LMAO. Ivan played a clip of Cramer from Mad Money calling ADA 'Cardanzo' and SOL 'Solan-oh'. The way he said it: 'these are coins we all know...Cardanzo'. Sure Jim, you know them.

Anonymous

you can still wire from your US bank to an overseas exchange and they can wire your withdrawals to your US bank.

Anonymous

gotcha, so US banks will honor a withdrawal. I figured banks wouldn't transact with an exchange not on US soil

Anonymous

i got started in crypto on bitrue, gate.io, kucoin, which are all foreign exchanges. I just wired funds using their wiring instructions. My bank didn't give me any problem. i'm pretty sure a bank can't refuse a wire deposit - so that's your cash out of crypto.
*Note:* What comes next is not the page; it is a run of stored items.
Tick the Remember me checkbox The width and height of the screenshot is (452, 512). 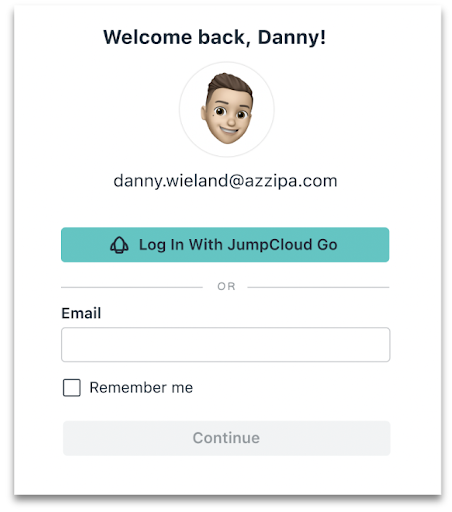[72, 388]
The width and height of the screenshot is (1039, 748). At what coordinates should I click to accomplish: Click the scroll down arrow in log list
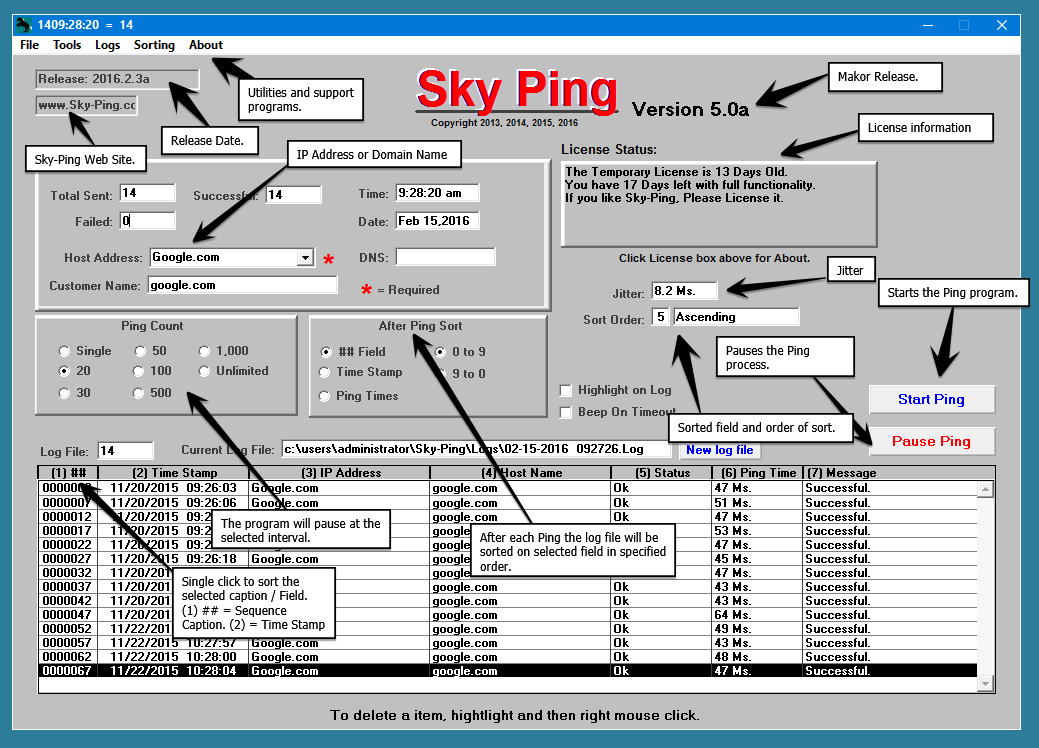(x=985, y=684)
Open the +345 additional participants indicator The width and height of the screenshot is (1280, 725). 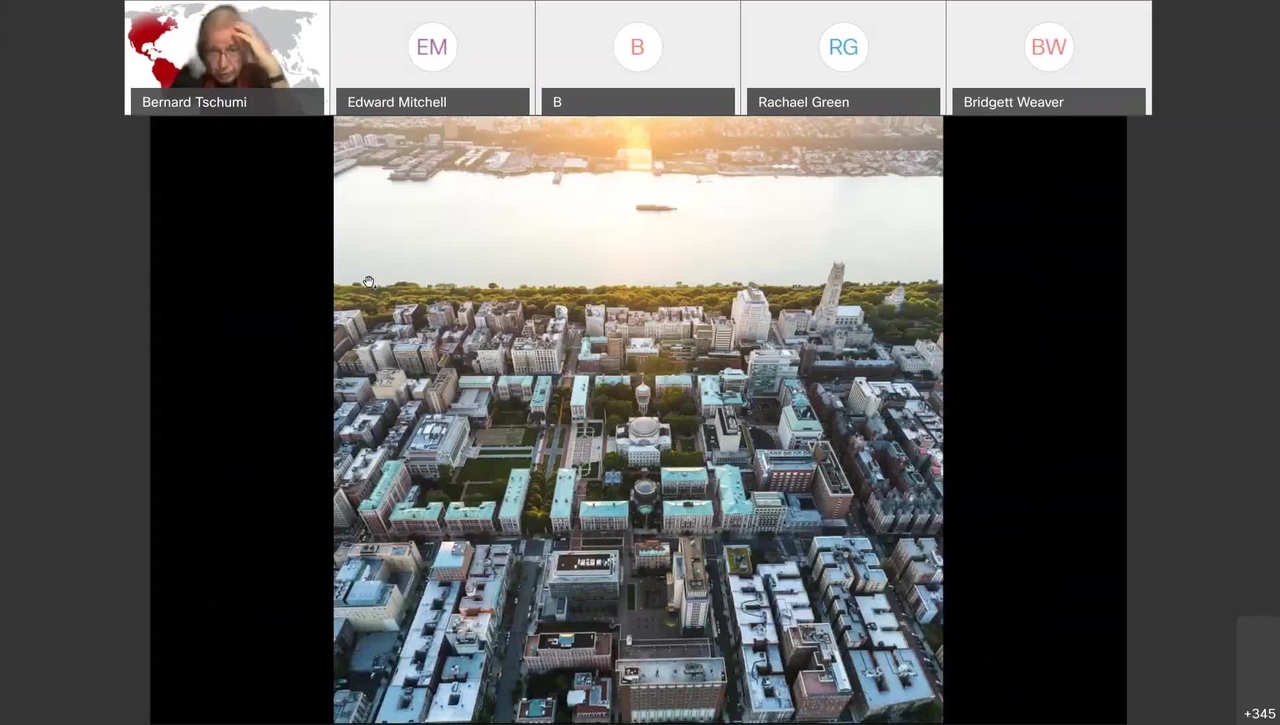[1259, 714]

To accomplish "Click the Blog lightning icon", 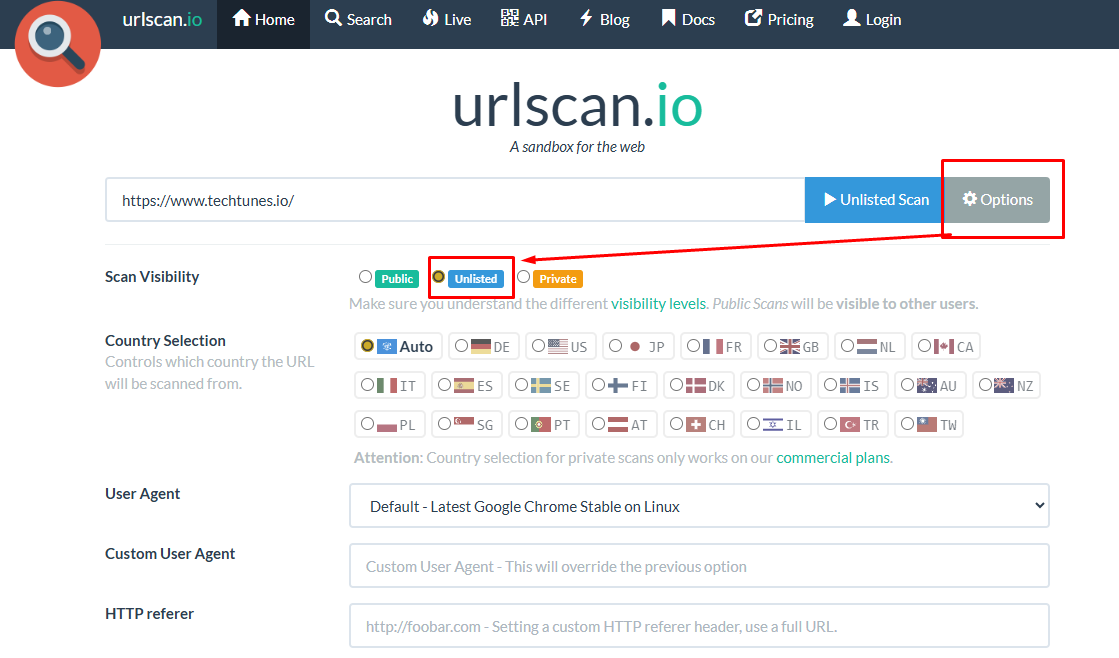I will [584, 18].
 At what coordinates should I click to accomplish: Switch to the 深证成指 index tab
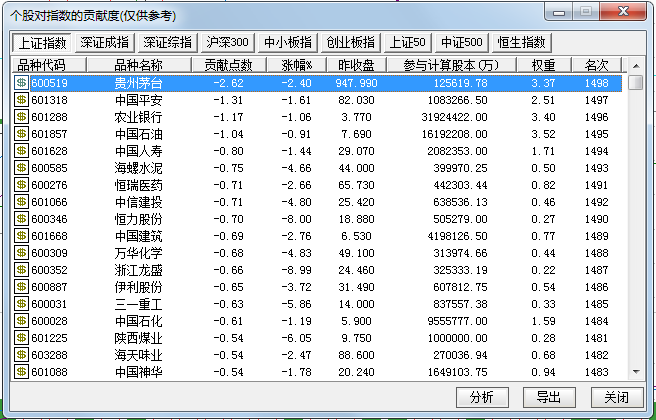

Regarding on-ramps, I know banks (for years) have been giving customers a hard time using their debit cards to send money to crypto exchanges. but, I don't think they can't refuse to wire funds to another bank.

Anonymous

Luftwaffe65 for sure, but until crypto is actually its own system we need on and off ramps

Anonymous

i also use bitwage.com to direct deposit some of my paycheck to my BTC wallet. It is completely free. bitwage uses a bank that receives the direct deposit from your employer and then they transfer it to BTC and to your wallet address. i think you get $5 free if you use my referral code: https://app.bitwage.com?referse=VACEQOLB5W3O

rscx

He didn’t get away with it though, he is literally the only person in jail from all of this.

Anonymous

New Larry Williams video from 6/6/23: https://www.youtube.com/watch?v=DmqWrOxRg7g

rscx

It’s also interesting that many of these companies seek shelter overseas. If you’re going to commit fraud, companies/ people usually choose weak jurisdictions with minimal consumer protections.

Anonymous

It is true that cryptos are orchestrated centralised schemes for a few douchebags to make billions by manipulating ordinary suckers like ourselves. The question is, why doesn't the crypto community acknowledge what everyone else is saying?

Anonymous

I would rather prefer, to wire money from the US to Finland or Japan, rather than deal with local US institutions. See crypto can't be killed!

Anonymous

The entire financial system is a criminal organization. It's intention is to benefit the few at the expense of the many. The role of the SEC is to make sure no one infringes upon their turf.

Anonymous

Only because CZ sold his ftt. If he hadn’t who knows how long that could have gone on. I DO understand your point

Anonymous

Agreed 100%. That's why I believe we need much more regulation all around. It would benefit us all, financially speaking.

Anonymous

Maybe, but it also has leveled the playing field for everyone: we have the same tax breaks on LT vs ST cap gains - ppl with lower income get even better tax treatment; we get very similar pricing - cheap - when buy/sell; we have access to the same markets, except for that stupid accredited investor bullshit.

Anonymous

The finacialization of our economy has come at a great cost. All we produce as a nation is fiat. We enforce its reserve status with endless wars. This was never the intention of our founding fathers. They left Europe to escape this system of control

Anonymous

Another possible outcome is the US wins and shuts down all crypto and everything moves offshore and Americans will now be aware they are trading illegally on foreign exchanges. As jamesnhas shown, the volume is all coming from asia even now. America will just keep falling further behind in the tech game

Anonymous

Hello everyone, in order to pair trade sol alts what " vehicle" /exchange do I use? Thank you.